» **Item position entries**
_ _ _

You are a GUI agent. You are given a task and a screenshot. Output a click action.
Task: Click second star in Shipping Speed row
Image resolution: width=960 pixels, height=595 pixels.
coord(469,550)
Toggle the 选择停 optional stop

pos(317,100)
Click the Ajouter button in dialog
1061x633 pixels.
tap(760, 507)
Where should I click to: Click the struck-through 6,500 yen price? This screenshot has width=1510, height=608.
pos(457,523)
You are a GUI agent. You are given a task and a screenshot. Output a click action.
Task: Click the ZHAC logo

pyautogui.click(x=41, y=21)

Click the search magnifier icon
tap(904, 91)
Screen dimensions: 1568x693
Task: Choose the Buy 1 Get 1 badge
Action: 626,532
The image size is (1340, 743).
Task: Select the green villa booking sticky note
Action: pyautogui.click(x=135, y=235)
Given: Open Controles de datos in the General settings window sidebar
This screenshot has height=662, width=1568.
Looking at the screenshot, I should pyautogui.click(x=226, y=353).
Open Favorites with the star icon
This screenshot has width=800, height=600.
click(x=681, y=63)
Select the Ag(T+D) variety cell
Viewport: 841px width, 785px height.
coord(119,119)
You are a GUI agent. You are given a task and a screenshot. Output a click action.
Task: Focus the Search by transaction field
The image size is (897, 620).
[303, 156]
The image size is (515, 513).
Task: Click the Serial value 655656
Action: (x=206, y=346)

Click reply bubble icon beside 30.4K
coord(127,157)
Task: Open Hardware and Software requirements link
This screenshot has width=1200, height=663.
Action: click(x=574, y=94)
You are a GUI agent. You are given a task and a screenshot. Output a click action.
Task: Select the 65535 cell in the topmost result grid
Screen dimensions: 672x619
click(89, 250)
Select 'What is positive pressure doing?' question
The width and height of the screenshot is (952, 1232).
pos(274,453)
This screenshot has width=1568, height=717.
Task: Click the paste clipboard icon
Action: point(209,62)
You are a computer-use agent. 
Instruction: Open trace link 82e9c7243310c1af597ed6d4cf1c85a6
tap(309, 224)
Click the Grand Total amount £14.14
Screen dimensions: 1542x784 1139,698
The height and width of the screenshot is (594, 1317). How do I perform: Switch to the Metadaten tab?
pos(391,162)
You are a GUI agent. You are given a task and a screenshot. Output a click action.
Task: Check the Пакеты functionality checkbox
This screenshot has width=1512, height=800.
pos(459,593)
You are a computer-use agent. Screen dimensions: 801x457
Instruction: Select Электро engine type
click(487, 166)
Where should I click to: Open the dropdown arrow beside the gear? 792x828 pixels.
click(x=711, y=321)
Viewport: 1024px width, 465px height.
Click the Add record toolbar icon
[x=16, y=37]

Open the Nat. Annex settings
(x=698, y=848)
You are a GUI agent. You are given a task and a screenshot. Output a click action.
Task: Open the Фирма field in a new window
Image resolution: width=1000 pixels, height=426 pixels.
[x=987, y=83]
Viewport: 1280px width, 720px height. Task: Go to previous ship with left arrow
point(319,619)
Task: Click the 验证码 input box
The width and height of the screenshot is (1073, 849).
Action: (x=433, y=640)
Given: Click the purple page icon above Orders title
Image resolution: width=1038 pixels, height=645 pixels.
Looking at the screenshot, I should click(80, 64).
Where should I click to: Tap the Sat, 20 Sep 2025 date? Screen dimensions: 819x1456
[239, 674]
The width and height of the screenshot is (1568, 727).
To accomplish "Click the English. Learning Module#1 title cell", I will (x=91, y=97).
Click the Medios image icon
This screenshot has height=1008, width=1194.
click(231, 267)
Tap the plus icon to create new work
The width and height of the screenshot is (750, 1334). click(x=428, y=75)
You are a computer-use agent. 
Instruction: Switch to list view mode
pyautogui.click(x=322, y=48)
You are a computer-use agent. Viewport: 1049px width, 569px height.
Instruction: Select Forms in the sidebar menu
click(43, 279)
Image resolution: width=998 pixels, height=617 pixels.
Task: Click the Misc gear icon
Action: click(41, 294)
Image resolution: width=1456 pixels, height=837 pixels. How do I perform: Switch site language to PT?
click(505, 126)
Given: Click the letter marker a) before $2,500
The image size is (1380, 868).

_ _ _

» **Objective**
Count the lines above that contain the word "settings", and reply with only that number.

» **Output for this task**
2